V-5: Neler oluyor hayatta

525 92 180
                                    

KORİDOR

V. Köşe

5. Gün


Gökyüzü. Batı'nın -kurban olduğum- yüzü. Yeryüzü.

Havada olduğum bir anda sızlandım. "Aç kalacağız orada. Bir şeyler mi götürsek giderken?"

Batı da havalandı. "Pizza ya da makarna yeriz ya."

Hayır, alışveriş merkezinden bahsetmiyoruz. Gideceğimiz yer, Venedik.

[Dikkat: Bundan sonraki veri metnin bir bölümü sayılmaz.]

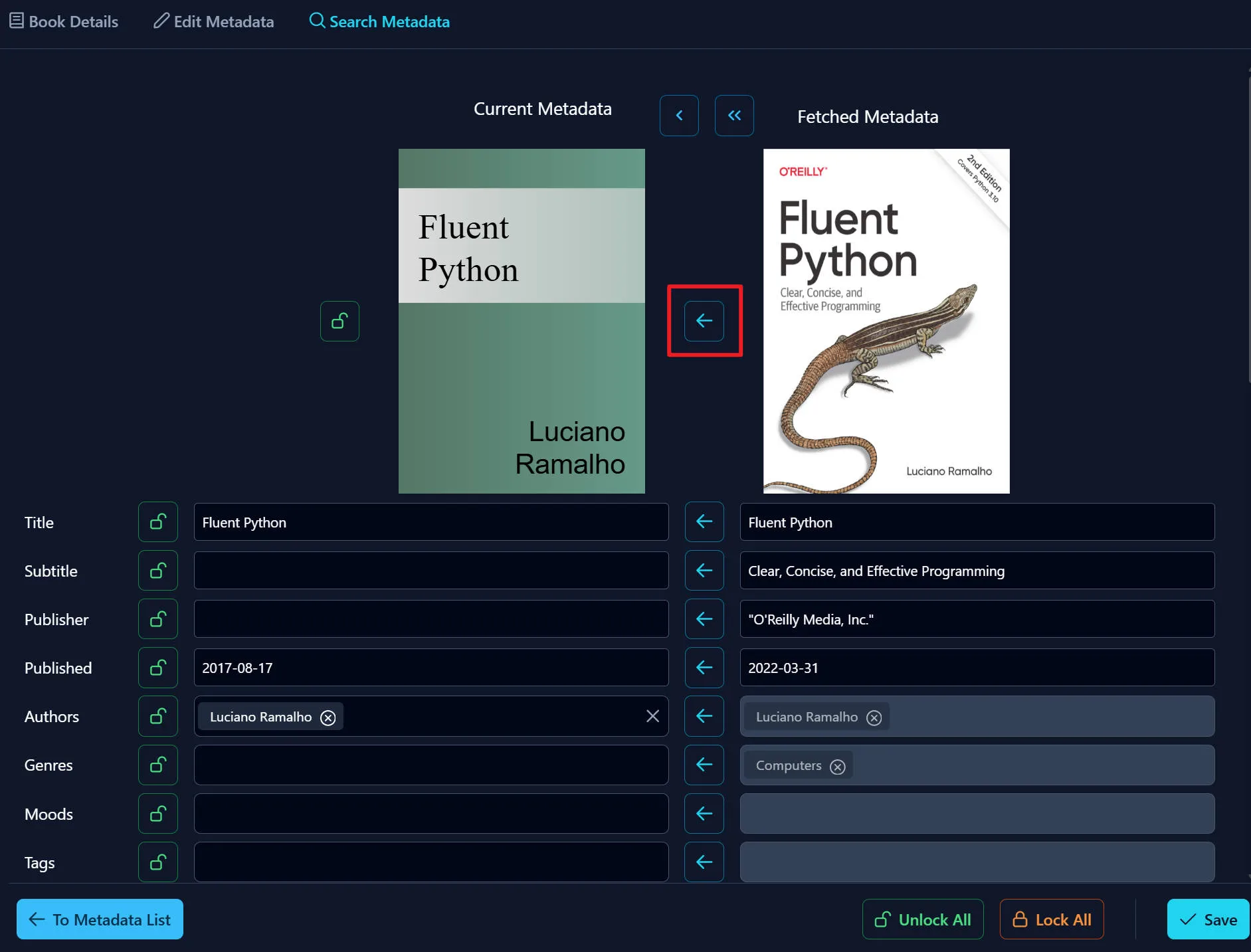Toggle lock on the cover image
1251x952 pixels.
click(339, 322)
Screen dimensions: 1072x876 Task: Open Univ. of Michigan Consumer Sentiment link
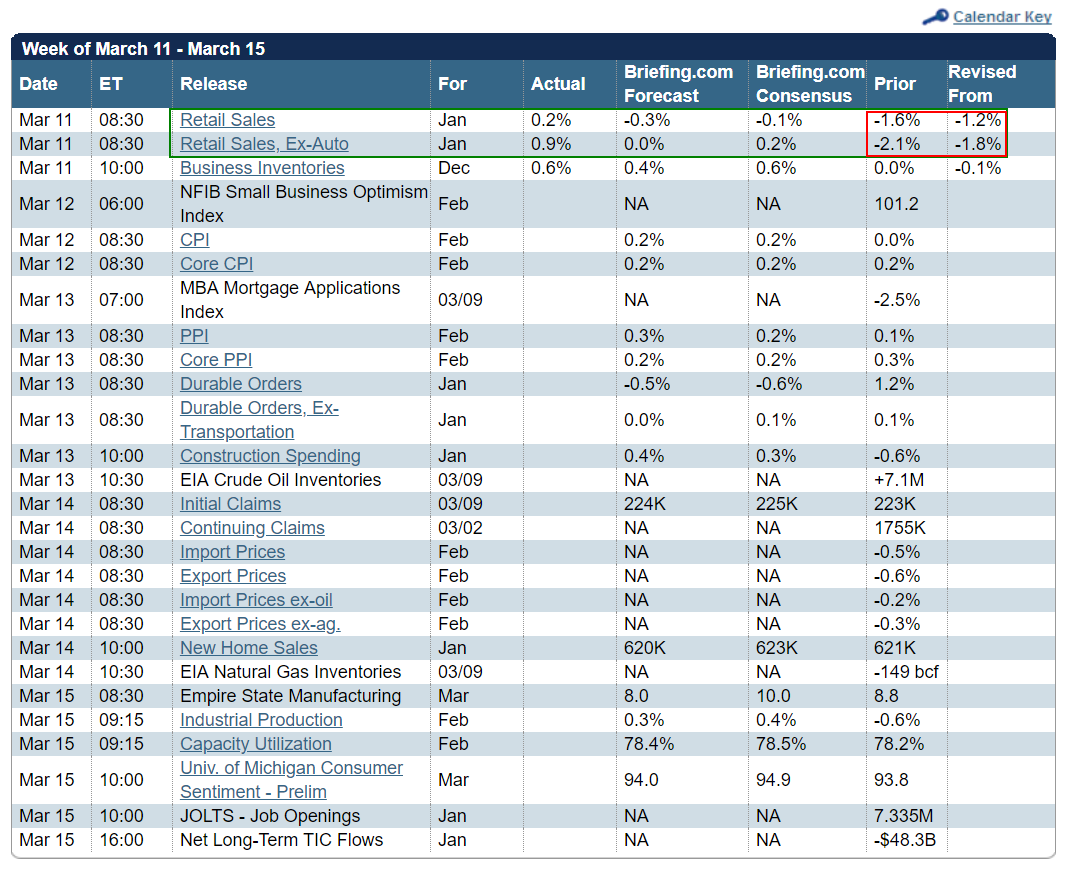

Eski Kapı olacak kişi Venedikli imiş ve biz de sorularımızı sormak için onun yanına gidecekmişiz. Oysa ben bir Denizli'yi bir de İstanbul'u biliyorum, hatta daha Yerebatan Sarnıcı'na bile gitmişliğim yok. Gezi konularında biraz vasatımdır. Üşengeçliğim devreye girerse merak unsuru hayatımda barınamaz ve bana göre insan sevdikleriyle olunca her yerde mutlu olabilir.

"Aman, içine ne katıyorlar belli değil. Gavur değil mi, hepsi aynı bunların."

Müthiş kültürlü konuşmam üzerine bizim gibi trambolin (ben hala bu şeyin adının zıp zıp olduğu konusunda inatçıyım) üzerinde tepinmeyen Merih bahçenin ötesinden bağırdı.

"Hedefimiz İtalya Leyla. Akdeniz insanıyız biz de, kardeş sayılırız."

Batı ağzını açmıştı ama ben atıldım. "Trablusgarp savaşında öyle demedik ama? Ağızlarını burunlarını kırdık bi' güzel."

Toprağına göz dikeni ez oğlum demişler! Yine gaza gelmiştim bak. Neyse, Eski Kapı iyi biridir belki. John dayı yüzünden bir şehit mezarına gidip hüngür hüngür ağlayasım vardı iki gündür.

"Bu kızın ilkel bir meczupluğu var, farkında mısınız?"

Batı birden durdu. "Oğlum o senin yengen yengen. Düzgün konuş."

Hı? Refleks olarak "Sensin be yenge." dedim. Ne diyor bu? Onu kaçırdığımızdan beri epey garip davranıyor, çocuğun kafasını bir yere mi çarptık acaba.

"Teknik olarak, ben enişte oluyorum."

Zıplamaya devam ederken aklım allak bullaktı. Bu yaştan sonra yenge mi olacaktım yani? Altın bileziklerimi şangırdatıp "buyur yengem" mi diyecektim? Benimle konuşan her yaşıt kıza sanki level atlamış gibi "canım, tatlım, kuzum" diye mi hitap edecektim artık? Hayattaki en önemli şeyi başarmış gibi mi davranacaktım?

"Kendimden midem bulandı."

Batı ile senkronize zıplıyorduk, ellerimi tutup durdurdu beni. "Leyla."

"Hı?"

Bu Batı Atalay yüzünden düşünme yetilerim pasif duruma geçti. En sevdiğim yerim olan beynim içeride sinek avlıyor. Oysa hep aklı başında bir aşık olurum sanmıştım... Tat kaçırıcı bir gelişme.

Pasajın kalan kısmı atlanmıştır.